If you have a network, like 192.168.10.0/24, then that network will not receive the broadcast from the 192.168.0.0/24 subnet.
If the broadcast should be received at the devices on 192.168.10.0/24 subnet, then the broadcast address 192.168.10.255 should be used.
Broadcast addresses are as standard not routed, because there are a lot of broadcast traffic, which does nothing other than public information to other devices on the same network, so routing it would often mean a lot of unnecessary noise in the form of published information that are useless to other networks.
Your Windows machine might publish that it is on the network and that it might have a shared folder available or a printer connected that can be used over the network. This is an information you would probably want to keep on that specific subnet.
Remember that the 192.168.0.0/24 and 192.168.10.0/24 are just 2 subnets here. There will probably be at least one more and that is the subnet of your internet connection, which you also certainly do not want to publish your information about your Windows machine on.
You can make published information move from one subnet to another subnet, but that requires routing and this is where my router comment comes in, but it can be a big mess to handle broadcasts over different subnets and it requires a router with options for advanced routing.
Your idea of having HA on multiple subnets is not something HA is built for.
HA can not just run a single instance of each of the many discovery services and then connect those services to the different network, because most discovery services are autonomous in selecting a master accountant for the list of services and when that master accountant device gets shutdown, then another will be selected.
If HA gets selected, then the information from the different subnets would mixed together and you will have polluted lists from then on.
A router will run a separate instance of the discovery services for each subnet, but this is not something HA is built for and it is a complex error-prone undertaking to make it happen.
One error in these discovery services and you might have to shutdown all devices in the network to make sure that no master accountant holds a list with the error due to the autonomous nature of those services.
I would say as Tinkerer, use a bigger subnet instead.
A /24 subnet will give you 256 IP addresses and 254 are usable for hosts.
A /23 will double that to 512 IP addresses and 510 of these are usable for hosts.
Using 192.168.0.0/23 will give add 192.168.0.0/24 and 192.168.1.0/24 together in the same subnet and broadcast domain.
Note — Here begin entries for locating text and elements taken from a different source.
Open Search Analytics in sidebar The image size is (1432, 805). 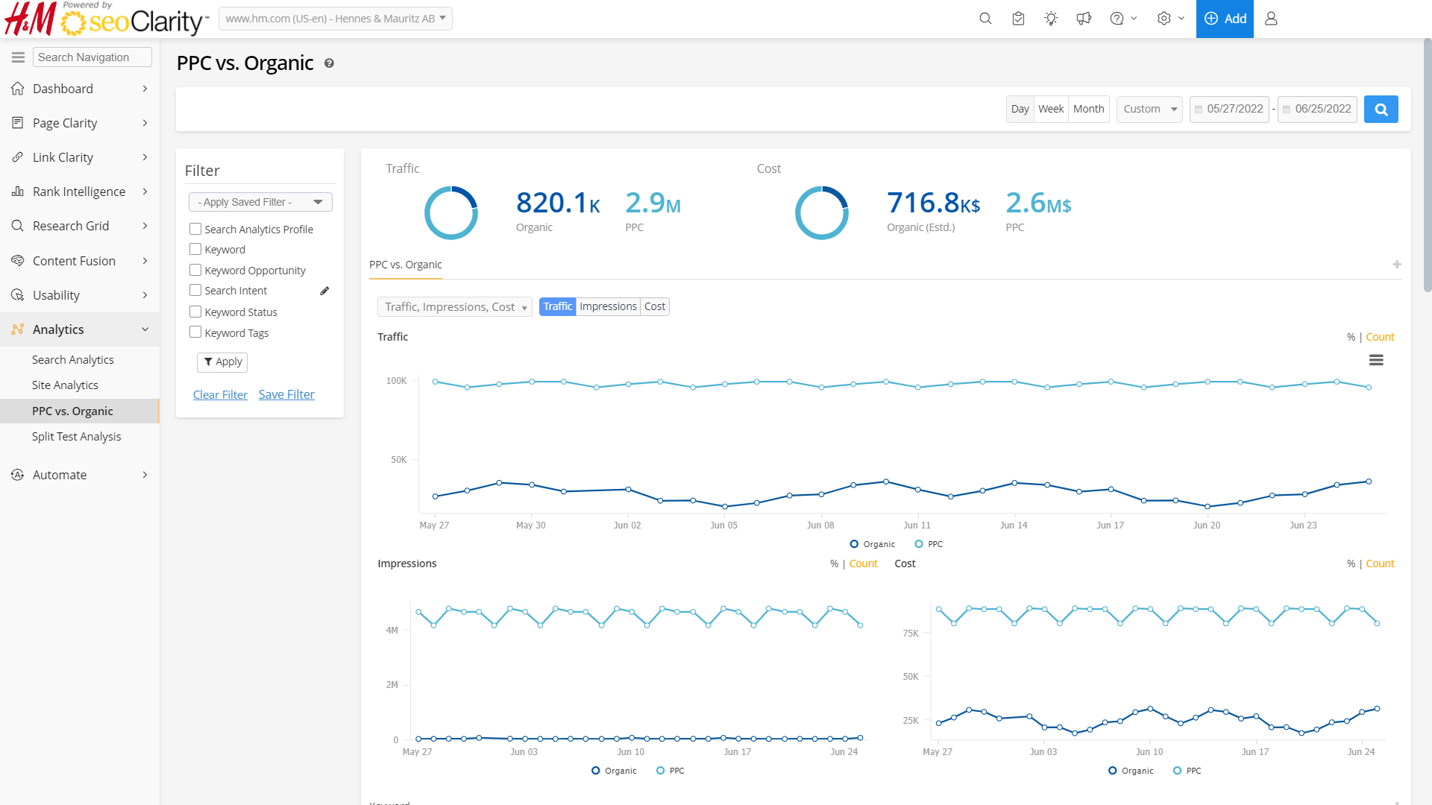73,359
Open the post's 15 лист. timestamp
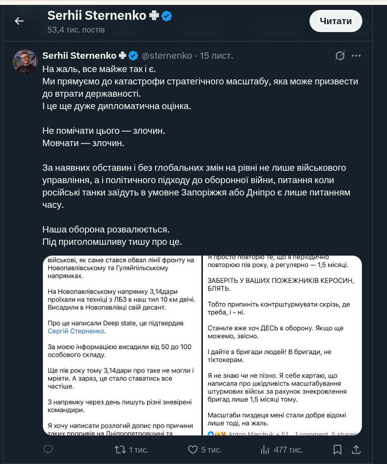 tap(217, 56)
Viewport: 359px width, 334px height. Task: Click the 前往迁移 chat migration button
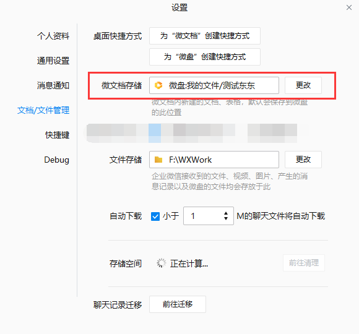[178, 304]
A /22 will double the /23 network and give you 1024 IP addresses and 1022 of these are usable for hosts.
Using 192.168.0.0/22 will give add 192.168.0.0/24, 192.168.1.0/24, 192.168.2.0/24 and 192.168.3.0/24 in the same subnet and broadcast domain.
The 2 IP addresses in each subnet that is not available to hosts are the first one, like 192.168.0.0 in a /22 network, which is the network IP address and the last one, like 192.168.3.255 in a /22, which is the aforementioned broadcast address. In a 192.168.0.0/22 subnet the IP addresses 192.168.1.0, 192.168.2.0, 192.168.3.0, 192.168.0.255, 192.168.1.255 and 192.168.2.255 will be available to hosts, because they are not used for network and broadcast IP addresses here. Only the first and the last one of the entire subnet is reserved for this.